* start Source excerpt *

Net Integration Targets Small Biz

Net Integration's CEO on how his company's server solution differs from other Linux offerings.

July 17, 2004

7 Min Read
Network Computing logo

Net Integration Technologies may not be as well-known of a Linux system purveyor as Red Hat or Novell, but the Markham, Ontario-based software company plans to change that, according to CEO Ozzie Papic. In a direct challenge to Microsoft Small Business Server for dominance of the small- and midsize-business market, Net Integration is integrating a variety of proprietary autonomic management tools with its own Linux platform. As part of the effort, the company this week signed an exclusive distribution agreement with Ingram Micro, and it already claims to be signing up 100 VARs a month as partners. Papic explains why he thinks Net Integration can change the server market status quo in an interview with CRN Editor In Chief Michael Vizard.

CRN: With all of the heavy hitters in the Linux market, why should the channel be paying attention to Net Integration Technologies?

PAPIC: We're really making Linux possible for everyone. Through the development of some unique technologies, we are making Linux simple, easy, deployable and a transparent replacement or add-on to your existing Microsoft-based infrastructure. Our solution is designed in such a way that if you're sitting at a notebook or desktop, you can use Linux and feel like nothing has changed in terms of your regular Microsoft back end.

CRN: How is that different from Red Hat's or Novell's Linux offerings?

PAPIC: The difference is that Red Hat and any other distribution is very much a complex, Linux-based OS that requires a very high level of know-how. They really require you to do a lot of work, and you have to know what you're doing. We have managed to let Linux retain all its capabilities and features in terms of security and other qualities. But we have also simplified it to the point where it's easier to deploy and maintain. We're taking Linux to the next step. We're evolving it into an operating system that is now accessible by everyone.CRN: Why can't Red Hat or Novell do the same thing?

PAPIC: They will certainly try to work on it. But I would almost call it an unfair advantage for us in that we have structured Linux around a very small kernel. Maintaining 4 Gbytes of code compared with our 20 Mbytes of code is an entirely different proposition.

CRN: Microsoft would argue that the noise around Linux outweighs any reality when it comes to adoption, especially in the SMB space. What's your take on that?

PAPIC: I would tend to agree that Linux, as it exists today, is very much happening in higher-end applications running Oracle, Web sites and things like that. Those are specialized deployments, usually high-end data centers or traditional Web hosting. In a small or a midsize business, that's very much Microsoft territory. But with us, the whole equation drastically changes. In terms of total cost of ownership [TCO] and installation complexity, Microsoft does have an advantage over traditional Linux. But we are further reducing complexity--and therefore TCO--almost by a factor of 10. So we're really doing another technical leap ahead of Microsoft on top of a Linux platform.

* end Source excerpt *

**Direction 1**
Copy the passage of the Net Integration interview starting at "Net Integration Technologies may" and ending at "Net Integration Technologies?".
**Direction 2**
Pick up the Net Integration interview after its final sentence and keep writing it.
The rows have no connection to the Net Integration interview.

* start Recorded information *

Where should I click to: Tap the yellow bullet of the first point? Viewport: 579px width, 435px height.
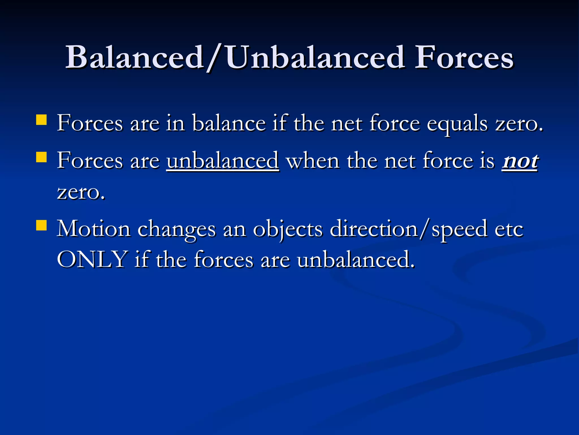[41, 120]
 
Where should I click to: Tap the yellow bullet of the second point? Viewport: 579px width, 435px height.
[41, 157]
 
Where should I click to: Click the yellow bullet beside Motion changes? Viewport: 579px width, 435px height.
[41, 226]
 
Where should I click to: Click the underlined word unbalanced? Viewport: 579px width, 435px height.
[223, 161]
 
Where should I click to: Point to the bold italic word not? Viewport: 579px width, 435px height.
[520, 161]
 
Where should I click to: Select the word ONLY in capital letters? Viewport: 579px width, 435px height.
[92, 259]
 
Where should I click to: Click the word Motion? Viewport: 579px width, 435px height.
[93, 229]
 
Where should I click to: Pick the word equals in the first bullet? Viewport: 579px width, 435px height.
[457, 124]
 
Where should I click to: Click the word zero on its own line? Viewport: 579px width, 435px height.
[81, 193]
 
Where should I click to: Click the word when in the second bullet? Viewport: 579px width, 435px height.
[313, 161]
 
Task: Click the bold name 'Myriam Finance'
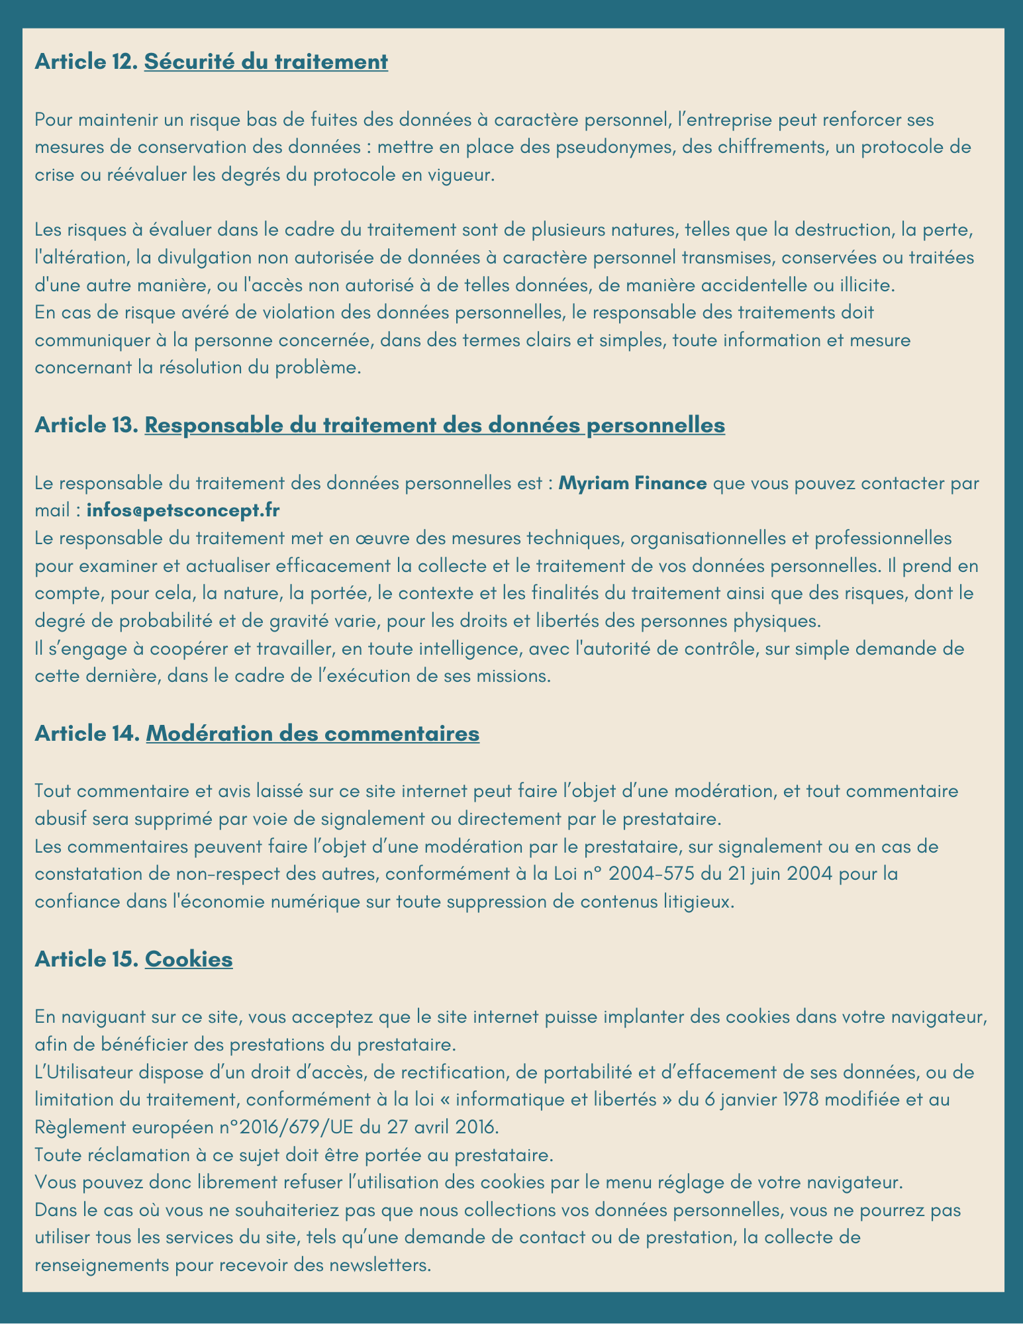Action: coord(632,483)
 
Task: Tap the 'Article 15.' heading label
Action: coord(86,959)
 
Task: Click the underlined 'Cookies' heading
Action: coord(188,959)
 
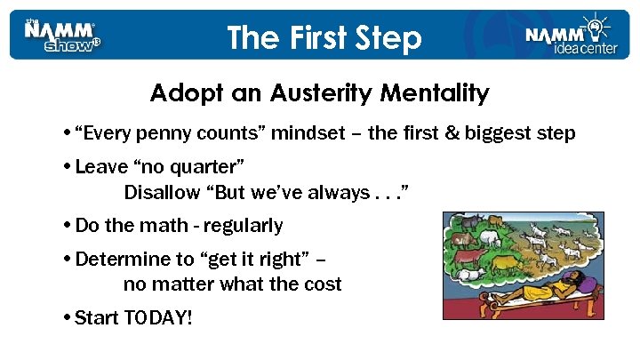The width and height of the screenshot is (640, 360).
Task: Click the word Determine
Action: [118, 260]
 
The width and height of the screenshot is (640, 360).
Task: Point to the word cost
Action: [322, 285]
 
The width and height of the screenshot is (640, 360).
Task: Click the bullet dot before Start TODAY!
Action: [68, 317]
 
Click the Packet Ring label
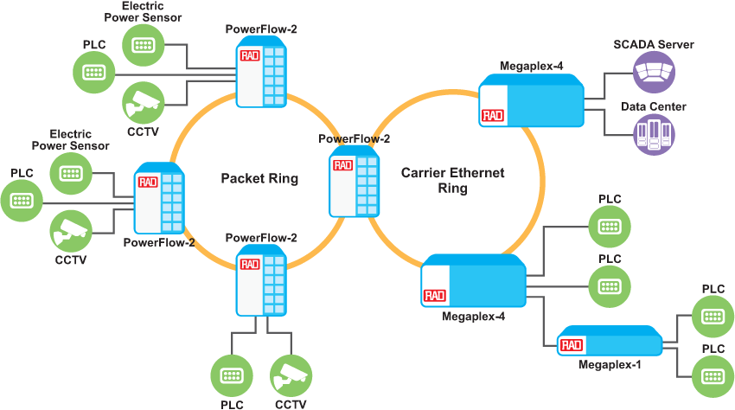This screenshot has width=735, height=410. pos(259,179)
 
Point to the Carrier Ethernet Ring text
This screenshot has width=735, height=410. pos(452,181)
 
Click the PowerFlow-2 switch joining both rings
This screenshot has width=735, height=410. pos(355,182)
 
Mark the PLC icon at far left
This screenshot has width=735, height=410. pos(22,202)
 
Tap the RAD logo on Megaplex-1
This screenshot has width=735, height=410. pos(570,345)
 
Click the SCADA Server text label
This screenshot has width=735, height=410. pos(654,45)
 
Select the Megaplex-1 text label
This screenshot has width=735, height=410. pos(610,365)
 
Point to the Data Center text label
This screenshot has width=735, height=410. pos(654,107)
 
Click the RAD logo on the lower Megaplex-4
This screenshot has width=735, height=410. pos(434,296)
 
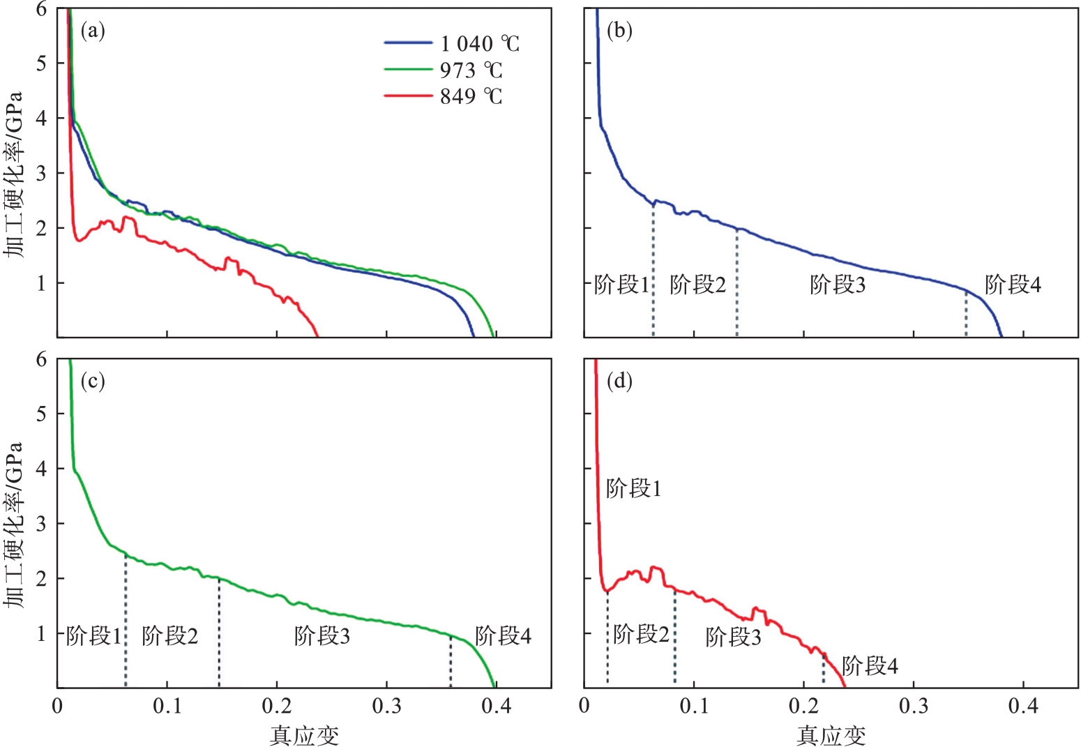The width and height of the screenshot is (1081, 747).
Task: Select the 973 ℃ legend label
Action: pyautogui.click(x=471, y=70)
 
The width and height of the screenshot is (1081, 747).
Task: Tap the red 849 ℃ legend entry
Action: pyautogui.click(x=471, y=96)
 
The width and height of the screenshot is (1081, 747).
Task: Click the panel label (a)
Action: pyautogui.click(x=93, y=31)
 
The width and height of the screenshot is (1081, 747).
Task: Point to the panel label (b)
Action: pyautogui.click(x=619, y=31)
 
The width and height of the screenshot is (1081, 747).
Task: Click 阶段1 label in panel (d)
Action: pyautogui.click(x=633, y=489)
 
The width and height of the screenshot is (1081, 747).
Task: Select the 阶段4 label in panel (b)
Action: pyautogui.click(x=1013, y=285)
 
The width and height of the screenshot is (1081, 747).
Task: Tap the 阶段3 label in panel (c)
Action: pyautogui.click(x=322, y=636)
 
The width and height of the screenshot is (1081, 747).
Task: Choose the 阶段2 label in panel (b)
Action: pyautogui.click(x=697, y=285)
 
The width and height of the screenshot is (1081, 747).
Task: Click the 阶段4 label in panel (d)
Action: pyautogui.click(x=870, y=666)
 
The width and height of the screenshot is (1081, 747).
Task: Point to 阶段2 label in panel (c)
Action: pyautogui.click(x=169, y=636)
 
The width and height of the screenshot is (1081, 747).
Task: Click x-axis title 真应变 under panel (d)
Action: pyautogui.click(x=831, y=735)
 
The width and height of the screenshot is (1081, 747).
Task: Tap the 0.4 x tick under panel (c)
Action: pyautogui.click(x=496, y=707)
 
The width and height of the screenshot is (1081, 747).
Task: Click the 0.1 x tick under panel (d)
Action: pyautogui.click(x=694, y=707)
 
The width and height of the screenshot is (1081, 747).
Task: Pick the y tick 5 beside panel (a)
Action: pyautogui.click(x=41, y=63)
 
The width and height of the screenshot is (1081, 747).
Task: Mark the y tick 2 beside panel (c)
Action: pyautogui.click(x=41, y=578)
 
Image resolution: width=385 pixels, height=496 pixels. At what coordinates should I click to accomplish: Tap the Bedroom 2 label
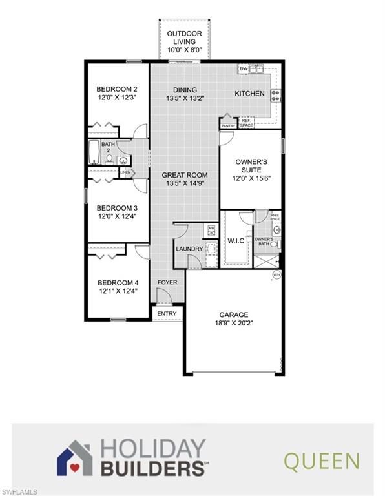click(x=117, y=89)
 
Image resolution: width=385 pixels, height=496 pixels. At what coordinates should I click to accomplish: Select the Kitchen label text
click(x=249, y=94)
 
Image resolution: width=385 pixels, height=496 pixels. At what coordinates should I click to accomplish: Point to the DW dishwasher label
click(x=244, y=68)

* end Recorded information *

**Task output 1**
Net Integration Technologies may not be as well-known of a Linux system purveyor as Red Hat or Novell, but the Markham, Ontario-based software company plans to change that, according to CEO Ozzie Papic. In a direct challenge to Microsoft Small Business Server for dominance of the small- and midsize-business market, Net Integration is integrating a variety of proprietary autonomic management tools with its own Linux platform. As part of the effort, the company this week signed an exclusive distribution agreement with Ingram Micro, and it already claims to be signing up 100 VARs a month as partners. Papic explains why he thinks Net Integration can change the server market status quo in an interview with CRN Editor In Chief Michael Vizard.

CRN: With all of the heavy hitters in the Linux market, why should the channel be paying attention to Net Integration Technologies?

**Task output 2**
CRN: Beyond Microsoft Windows Server, can Net Integration compete effectively against Microsoft Small Business Server?PAPIC: Every time we sell something, we are essentially being benchmarked against Microsoft Small Business Server. We definitely have a huge value proposition, both on the initial acquisition cost of the solution as well as in the ongoing TCO.

CRN: What form does Net Integration's version of Linux come in?

PAPIC: It can be delivered on a CD. And there is really no installation process, because the OS is so small you essentially boot it from the CD and then it places copies of itself on every drive that you have in the system. It will boot from whatever you have. Later on, it will boot from the hard drive or CD, whatever you have. You can deploy it pretty well on any X86 type platform.

CRN: Where does pricing start for Net Integration's offering?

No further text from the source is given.